El apuro por acelerar las tratativas con el organismo para refinanciar la deuda que tomó Macri se impone para el gobierno por los vencimientos, impagables con los recursos actuales, que vienen en los próximos meses. Entre diciembre y marzo vencen casi USD 6.000 millones con el FMI. Si hasta ahora el gobierno postergó la renegociación del crédito que recibió Macri con el método de pagar los vencimientos con cash, el agotamiento de las reservas que tiene el Banco Central (BCRA) impide continuar con este mecanismo. Por eso está entrando en tiempo de descuento. Si bien pueden tener lugar aplazamientos de los pagos en el marco de las negociaciones que estiren los plazos, o incluso no puede descartarse demoras unilaterales en los desembolsos como tuvieron lugar durante los gobiernos de Duhalde y Kirchner por plazos breves (aunque al precio de arriesgar el congelamiento de préstamos del Banco Mundial, el Banco Interamericano de Desarrollo u otras instituciones multilaterales), las tratativas difícilmente puedan alargarse mucho más allá del primer trimestre de 2022.
Lo que se busca del FMI es el refinanciamiento de una deuda impagable en los términos acordados originalmente. En 2022 y 2023 hay que pagar más de USD 19.000 millones cada año, suma que supera holgadamente el superávit comercial que tendrá el país este año y seguramente el próximo. Es decir, que incluso si el Banco Central lograra hacerse de todos los dólares que quedan del saldo exportador, cosa que obviamente no ocurre, y si no hubiera otras deudas que pagar con acreedores privados, no alcanzaría para pagarle al Fondo. A cambio de estirar los plazos para devolver el préstamo, el FMI volverá otra vez con las condicionalidades que impone en todos sus programas. Un tema central en la negociación son los ritmos de reducción del déficit fiscal, que este año cerrará en un nivel de entre 2,5 % y 3 % del PBI (como resultado de un formidable ajuste realizado en plena pandemia, aunque el ministro de economía Martín Guzmán quiera convencer de lo contrario). En su mensaje del domingo, Fernández afirmó que esta reducción del déficit no ocurrirá “jamás a costa de un ajuste del gasto”. Este concepto fue reiterado de manera insistente por Guzmán en una larga entrevista que le realizaron el viernes en Radio Con Vos, donde también buscó destacar la “firmeza” de los negociadores argentinos como algo capaz de producir un acuerdo “sustentable”, noción con la que el Frente de Todos coquetea –infructuosamente– desde 2019.

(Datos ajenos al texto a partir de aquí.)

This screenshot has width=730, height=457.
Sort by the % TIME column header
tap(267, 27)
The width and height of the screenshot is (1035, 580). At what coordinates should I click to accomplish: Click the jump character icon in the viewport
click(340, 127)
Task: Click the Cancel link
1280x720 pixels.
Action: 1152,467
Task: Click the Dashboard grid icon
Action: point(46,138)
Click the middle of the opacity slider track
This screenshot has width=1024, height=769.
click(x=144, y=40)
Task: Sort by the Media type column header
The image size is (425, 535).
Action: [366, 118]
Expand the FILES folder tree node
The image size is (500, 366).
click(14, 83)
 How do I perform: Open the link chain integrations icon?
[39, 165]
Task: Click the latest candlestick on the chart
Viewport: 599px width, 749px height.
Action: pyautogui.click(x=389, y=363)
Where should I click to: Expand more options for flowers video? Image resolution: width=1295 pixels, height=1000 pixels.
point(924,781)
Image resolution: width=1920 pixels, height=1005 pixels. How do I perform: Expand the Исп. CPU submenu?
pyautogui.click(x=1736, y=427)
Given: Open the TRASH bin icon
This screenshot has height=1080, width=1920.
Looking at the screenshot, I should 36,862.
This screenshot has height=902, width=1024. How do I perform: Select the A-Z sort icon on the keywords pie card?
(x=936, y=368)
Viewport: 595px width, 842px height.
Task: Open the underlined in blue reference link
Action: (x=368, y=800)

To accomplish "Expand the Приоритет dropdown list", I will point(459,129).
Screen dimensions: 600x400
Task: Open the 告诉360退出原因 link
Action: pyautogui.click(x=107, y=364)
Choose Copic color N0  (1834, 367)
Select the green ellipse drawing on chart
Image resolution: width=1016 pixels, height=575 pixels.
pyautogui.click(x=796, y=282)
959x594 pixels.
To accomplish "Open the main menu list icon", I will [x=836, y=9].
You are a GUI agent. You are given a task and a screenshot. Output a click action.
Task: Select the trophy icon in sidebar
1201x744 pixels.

Podemos encontrarnos en un equívoco, según cómo interpretemos (o cómo lo haga Fernández) la palabra “ajuste”. ¿Nos están hablando Fernández y Guzmán otra vez de la idea del “ajuste heterodoxo”, como el que intentó pactar con el FMI el primer ministro de Economía de Alfonsín, Bernardo Grinspun? Cualquier noción por el estilo ya fue torpedeada por el aviso, por parte del staff del FMI, de que no acepta la idea de reducir el déficit en 0,5 % del PBI al año para llegar a déficit cero recién en 2026, sino que exige equilibrio fiscal mucho antes. Conclusión: imposible que no haya recorte palpable del gasto –ajuste– si se quiere conformar al Fondo. Lo que más probablemente quiso decir Fernández, es que las partidas presupuestarias no tendrán un recorte nominal, es decir, mantendrán o aumentarán su valor en pesos; simplemente ocurrirá que el aumento de precios licuará su valor. Es un equívoco que puede ser retóricamente muy conveniente, pero no puede engañar a nadie en una Argentina en la que varios lustros de inflación barrieron con cualquier “ilusión monetaria”. Los ajustes fiscales por esta vía tuvieron lugar durante el gobierno de Cristina Fernández en tiempos de “sintonía fina”. Mauricio Macri también aprovechó esta licuación aunque además achicó nominalmente partidas como la de los subsidios, a cambio de tarifazos. Para cumplir con el FMI habrá que aplicar esta trampa en gran escala, lo cual vuelve al Estado en una parte interesada en mantener la inflación. Con estas restricciones, un primer precio de acordar con el FMI, será la limitación del fisco para encarar cualquier gasto que estimule la economía. La continuidad de la recuperación económica, que revierte este año lo perdido durante la pandemia pero no la caída que dejó Macri, deberá encontrar combustible sin empuje significativo del gasto público.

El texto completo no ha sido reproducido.